The poetry of stargazer lily if the name is lyrically insufficient is tale of mythical creature frozen by ancient curse. Speckled & striped pink tiger its beauty in stillness surreal, fierce, unrestrained. Fragrance twines through air, hangs rich & alluring as cluster of grapes. Petals stretch like fingers, point like tongues, thick with pollen that trembles like a secret. Alarmingly deep, fertile & untold.
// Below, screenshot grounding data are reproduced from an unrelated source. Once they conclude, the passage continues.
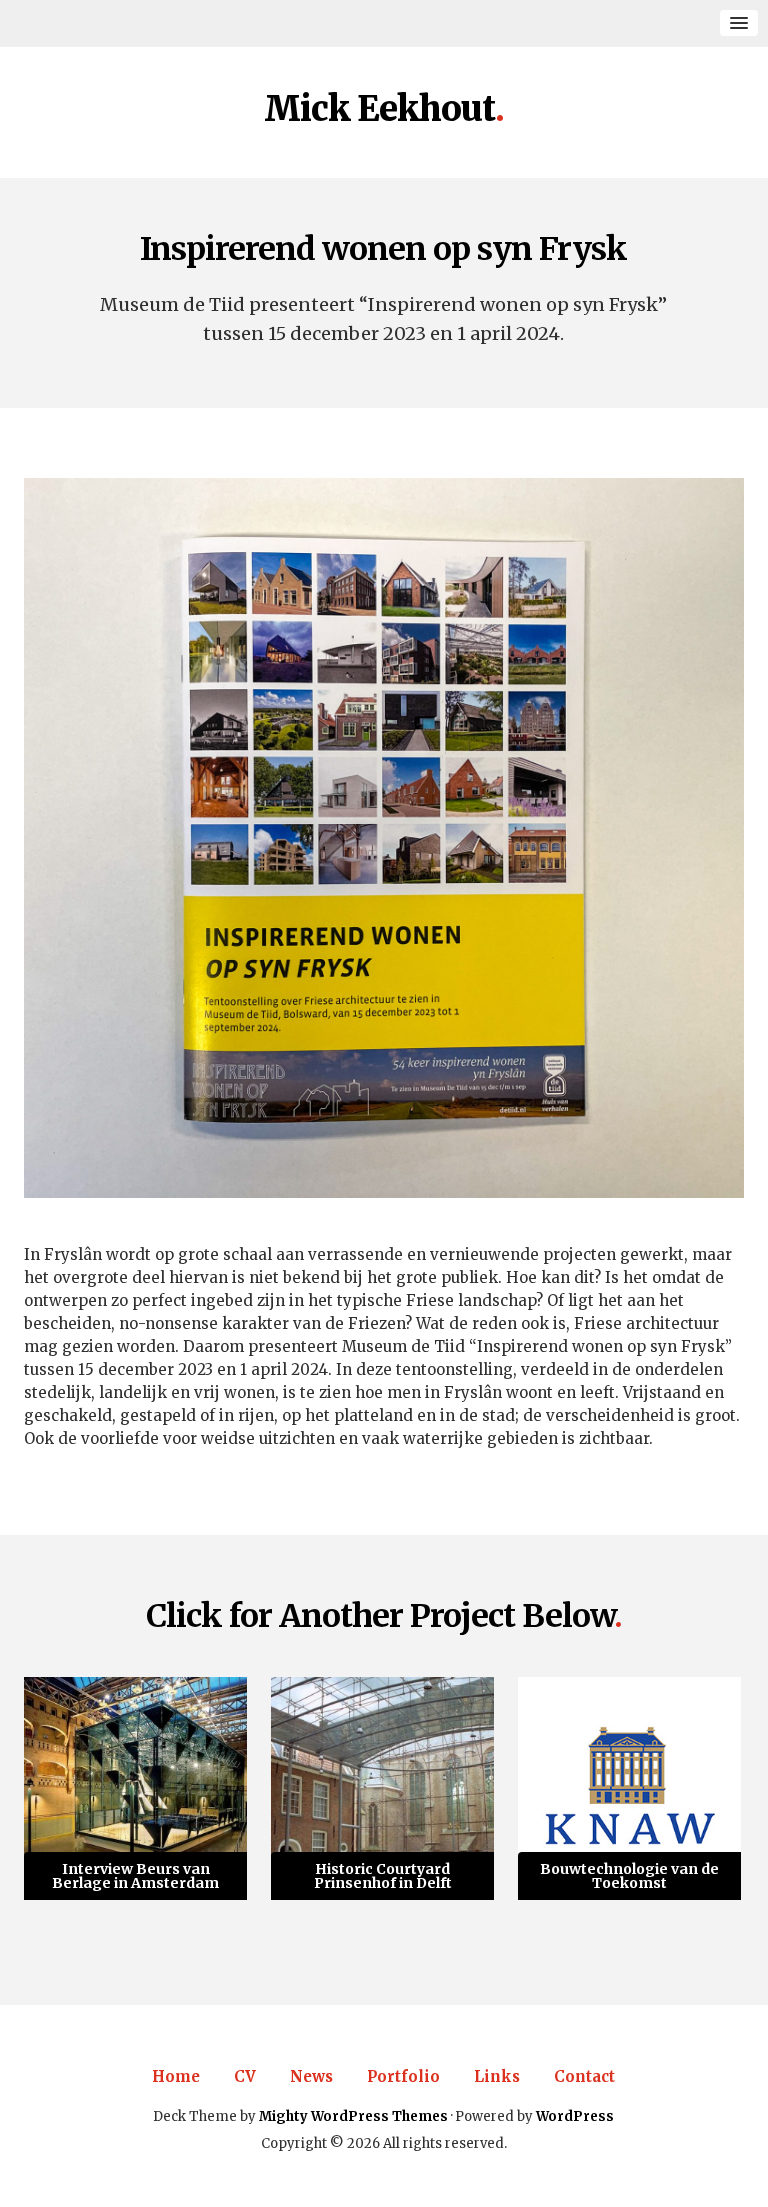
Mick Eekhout (379, 110)
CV (245, 2076)
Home (176, 2076)
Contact (584, 2076)
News (311, 2076)
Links (497, 2076)
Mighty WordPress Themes (353, 2116)
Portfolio (403, 2076)
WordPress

The poetry of stargazer lily if the name is lyrically insufficient is tale of mythical creature frozen by ancient curse. Speckled & striped pink tiger its beauty in stillness surreal, fierce, unrestrained. Fragrance twines through air, hangs rich & alluring as cluster of grapes. Petals stretch like fingers, point like tongues, thick with pollen that trembles like a secret. Alarmingly deep, fertile & untold.


Leaning

The poetry of leaning begins with the relationship of ladders to walls. A thing of angles and equilibrium loaned like sugar to a neighbor, sans hesitation or account. From there it glides into the romance and flourish of ballroom dip, gains ambition and daring (think white marble tower leaning carelessly into Italian air). Ripens into sturdy, instinctive grace. Think tall field of sunflowers slanting into the sun.


Windows

The poetry of windows addresses the trouble with walls. The trouble with walls is that they are often implacable (which in a more logical world would mean resistant to plaque). Walls are opaque, unyielding, stern and something there is that does not love them. Windows like bright, fluent diplomats override that stony reticence, flutter open like eyelids, issue a glad standing invitation to light.


Kiwi

The poetry of kiwi is glow of pale green flesh beneath brown fuzz of unshaven cheek.  An ice and crystal green, exotic and black-flecked. Cut slices are uncanny irises, entrancing like the eyes of cats and Egyptian goddesses. In this world but not of it.  A kiwi is young magic, ripening, tremulous, sweet. Sporting the beginnings of beard by way of thin disguise.


A Sleeping Face

The poetry of a sleeping face is not the poetry of Prufrock, who assured us there would be time, there would be time ”To prepare a face to meet the faces that you meet.’ No a slumbering countenance is deeply unprepared, unintended for audience. Like an unfinished painting on an easel in a room the artist has just left. It breathes gently, eyes closed, mouth slightly open. Silent, articulate, vulnerable, true.